Também nos campos, a água já provoca uma falta crua, afetando os rendimentos do milho e do girassol e contribuindo para a antecipação das vindimas e das colheitas.

Mesmo no mar, o termómetro disparou. Em julho, o Mediterrâneo registou a temperatura média da superfície mais elevada de sempre para este mês, com 27,07 °C.

Mas este verão extremo antecipa apenas o futuro, avisa Jean Jouzel.

“Em 2100, há grandes probabilidades de que 2026, se tomarmos esse ano como referência, seja considerado ‘um verão normal’, adverte, pedindo uma “tomada de consciência”.

“É preciso compreender que nos dirigimos para uma catástrofe se não conseguirmos inverter as tendências”, salientou, a partir da sua Bretanha natal, antiga província húmida e atlântica onde o termómetro ultrapassou várias vezes os 40 graus este verão.

Oceanos

A temperatura da água à superfície dos oceanos no mundo atingiu 21,1ºC, em média, no sábado, um recorde absoluto para um dia, devido ao aquecimento global e do fenómeno climático El Niño, anunciou hoje o observatório europeu Copernicus.

O recorde de temperatura superou o estabelecido em março de 2024, de 21,09ºC, numa altura em que o fenómeno El Niño pode ser o mais significativo jamais registado, de acordo com os cientistas.

O El Niño é um fenômeno climático global que surge de variações nos ventos e nas temperaturas da superfície do mar sobre o Oceano Pacífico tropical.

Com este fenômeno natural, que regressa a cada dois a sete anos, as águas de superfície no centro e no leste do oceano Pacífico equatorial aquecem, o que provoca durante meses alterações substanciais nos regimes de ventos, pressão e precipitações à escala global.

O fenômeno climático junta-se a uma tendência de aquecimento dos oceanos, devido à acumulação de gases com efeito de estufa na atmosfera.

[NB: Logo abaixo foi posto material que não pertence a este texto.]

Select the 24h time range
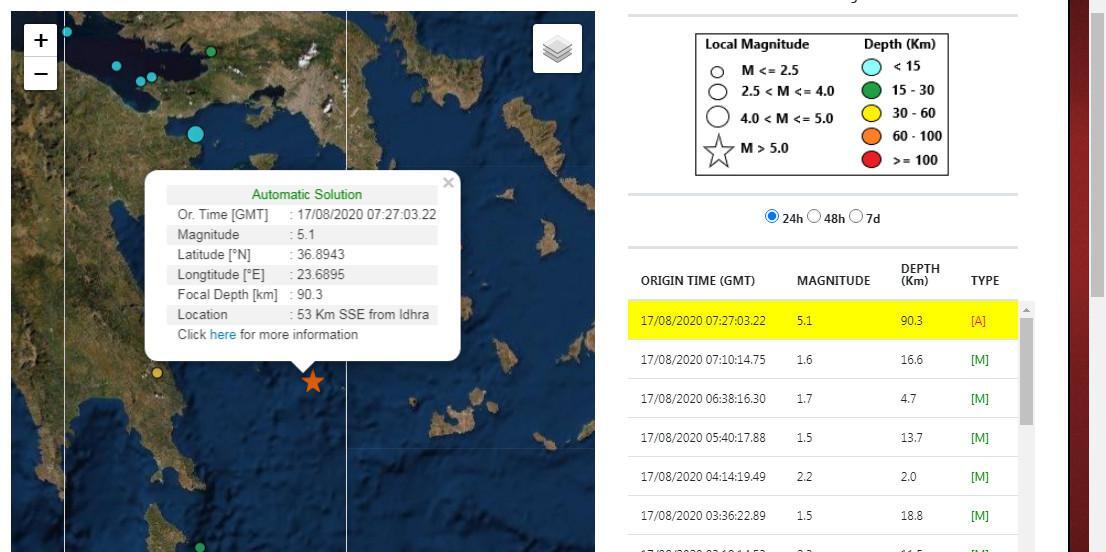Screen dimensions: 1106x552 771,216
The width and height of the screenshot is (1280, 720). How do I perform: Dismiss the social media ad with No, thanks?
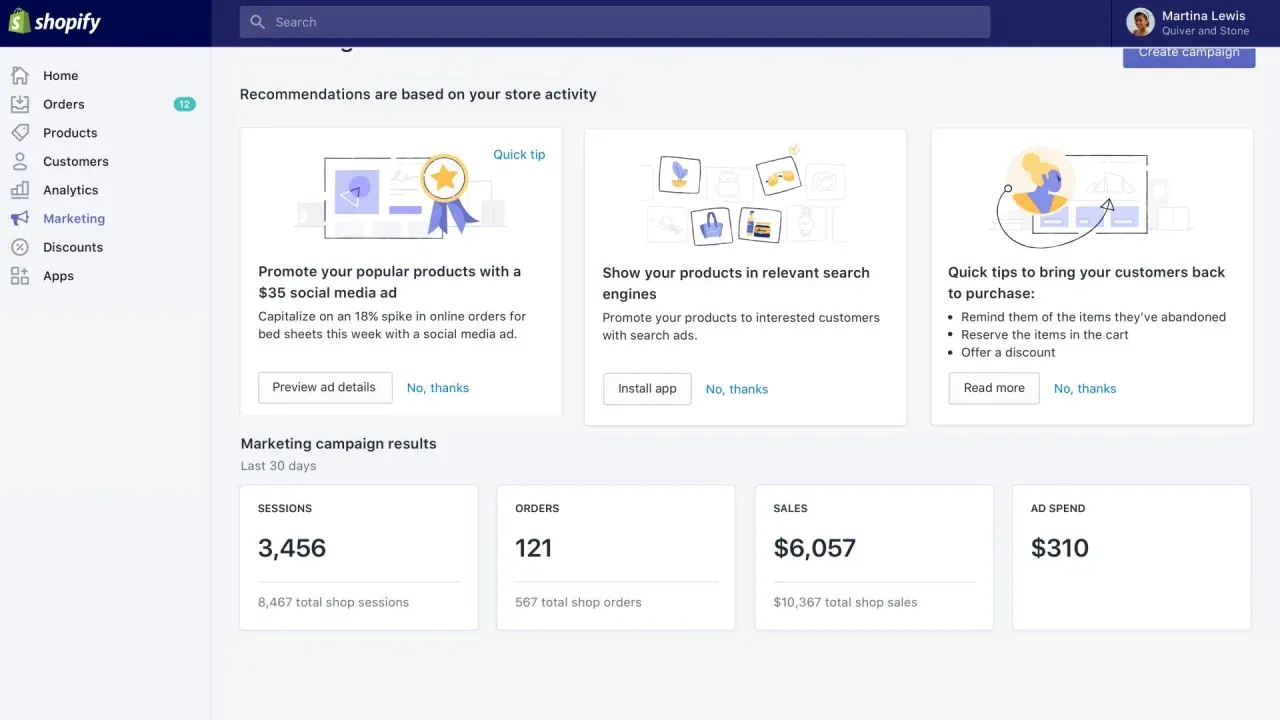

O recorde diário registado no mês de agosto é invulgar, assinala o Copernicus em comunicado, citado pela AFP, porque as temperaturas oceânicas globais “atingem geralmente o seu nível mais elevado em março e abril”, no final do verão no hemisfério sul, onde se localizam as maiores áreas oceânicas.

Os oceanos têm um papel regulador do clima ao absorverem 90% do calor em excesso gerado pela atividade humana, sobretudo o uso de combustíveis fósseis, como o petróleo, gás e carvão.

“O recorde é um novo sinal evidente de um oceano sujeito a um stress crescente”, frisou Samantha Burgess, do Copernicus, citada no comunicado.

“À medida que as temperaturas oceânicas continuam a aumentar, os riscos para os ecossistemas marinhos e as comunidades costeiras aumentam igualmente”, acrescenta.

O aumento da temperatura nos oceanos aumenta igualmente o risco de fenómenos meteorológicos extremos, recorda o Copernicus, referindo que um oceano mais quente transporta mais calor e humidade para a atmosfera, o que pode intensificar a precipitação e as tempestades.